__What the task requires__.
Beginning with the line that contains "Image resolution: width=872", write out each remaining line of the records below exactly. Do not copy any picture.

__Data__.

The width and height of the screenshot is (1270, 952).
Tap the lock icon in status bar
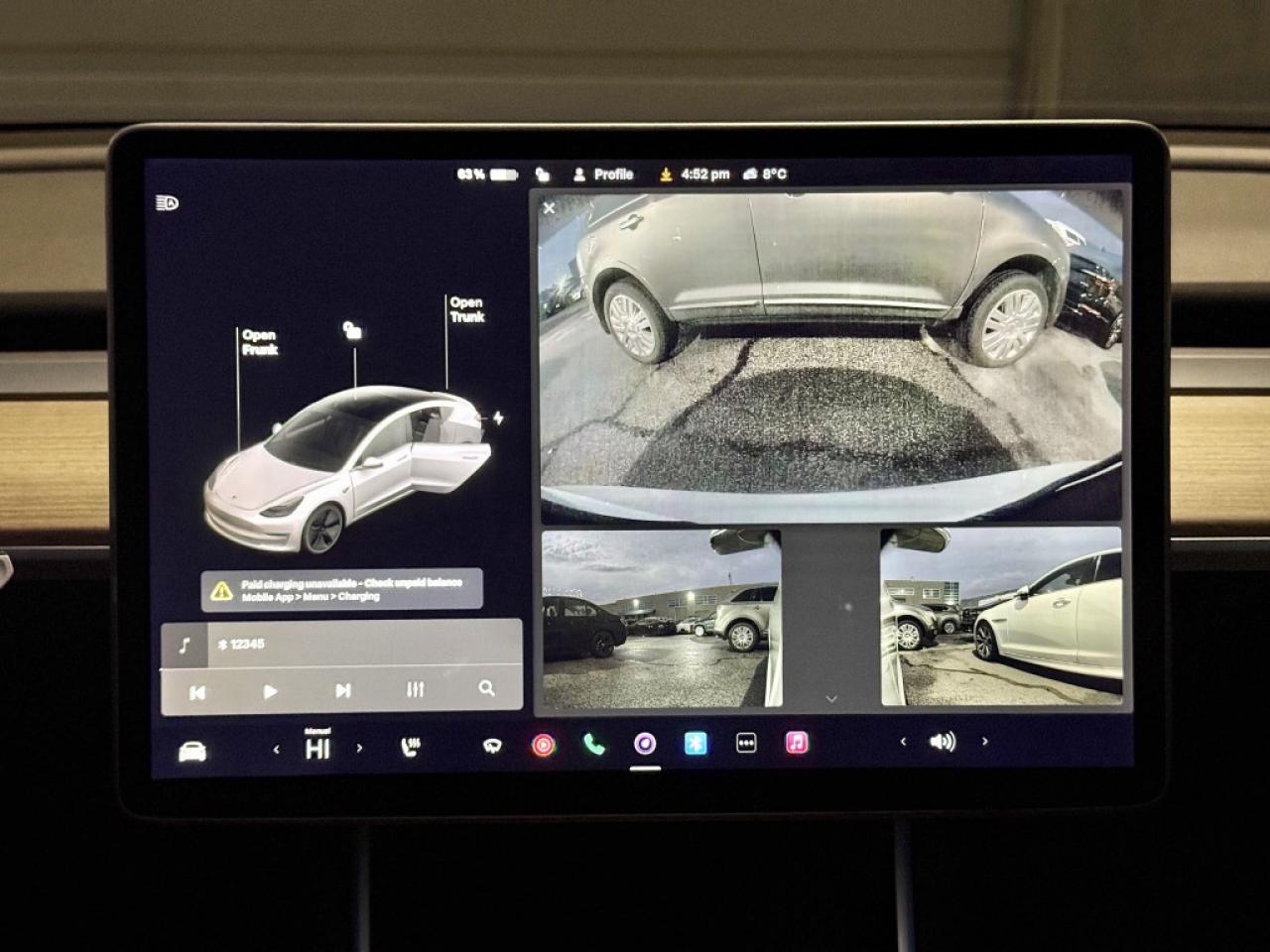(x=542, y=175)
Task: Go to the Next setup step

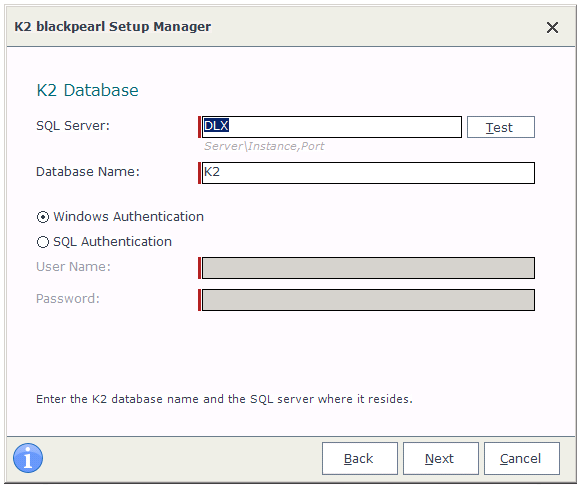Action: point(441,458)
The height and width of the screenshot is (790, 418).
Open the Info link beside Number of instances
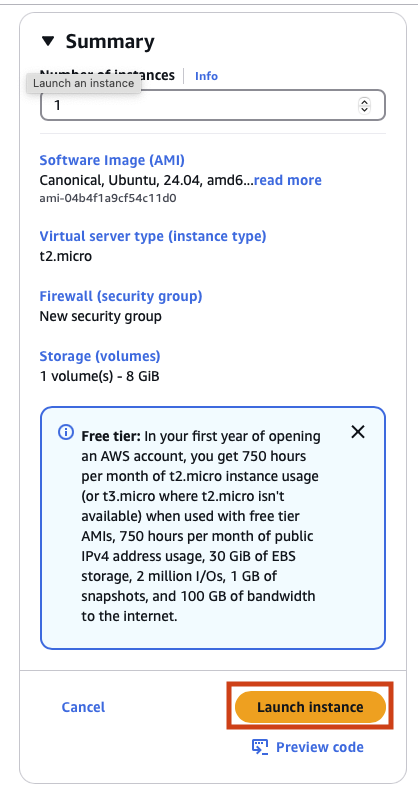[x=206, y=76]
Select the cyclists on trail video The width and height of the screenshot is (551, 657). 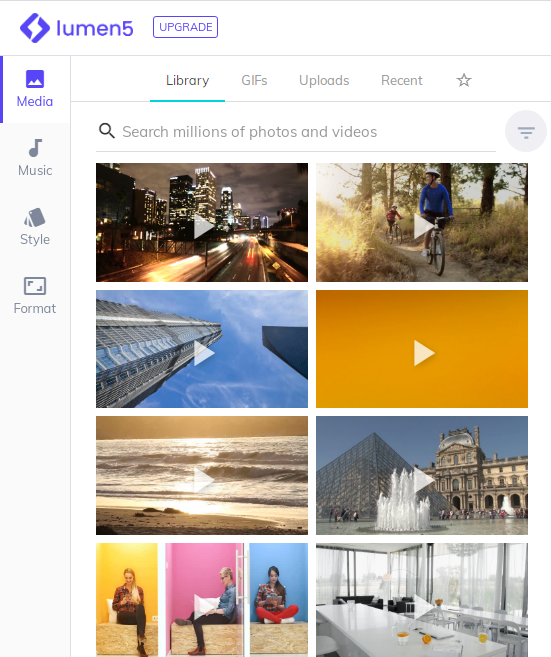[x=422, y=222]
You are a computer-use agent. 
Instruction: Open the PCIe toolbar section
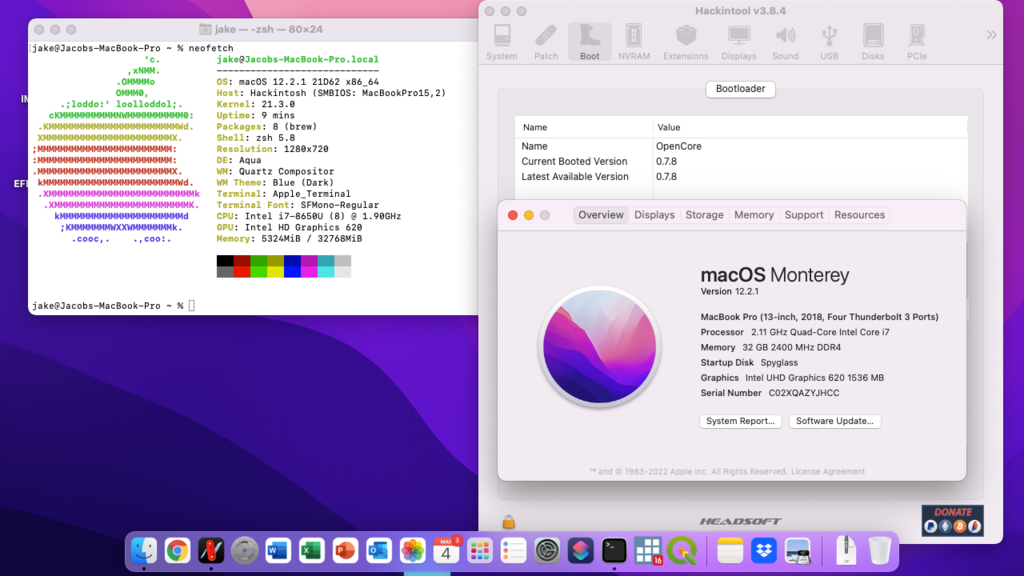coord(917,41)
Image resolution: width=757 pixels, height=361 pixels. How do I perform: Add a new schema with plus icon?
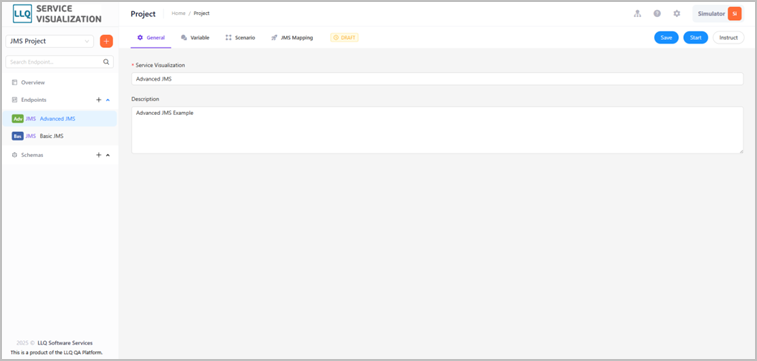98,155
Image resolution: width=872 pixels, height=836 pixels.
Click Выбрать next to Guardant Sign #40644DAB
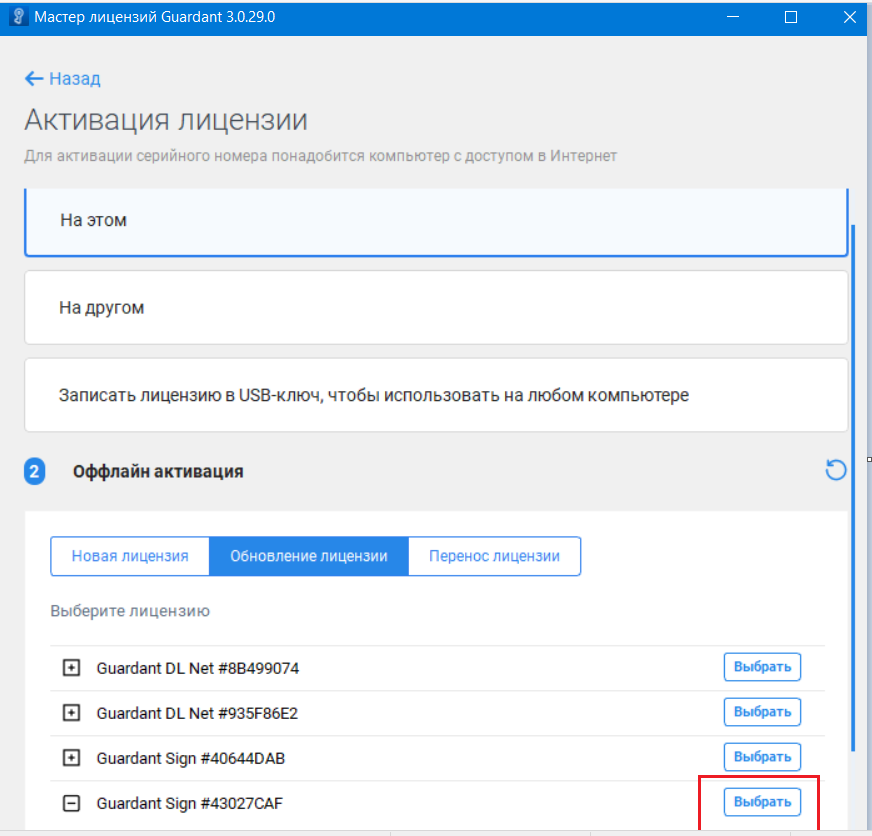tap(762, 757)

__Output for this exercise__.
Image resolution: width=872 pixels, height=836 pixels.
Click Выбрать next to Guardant Sign #40644DAB
tap(762, 757)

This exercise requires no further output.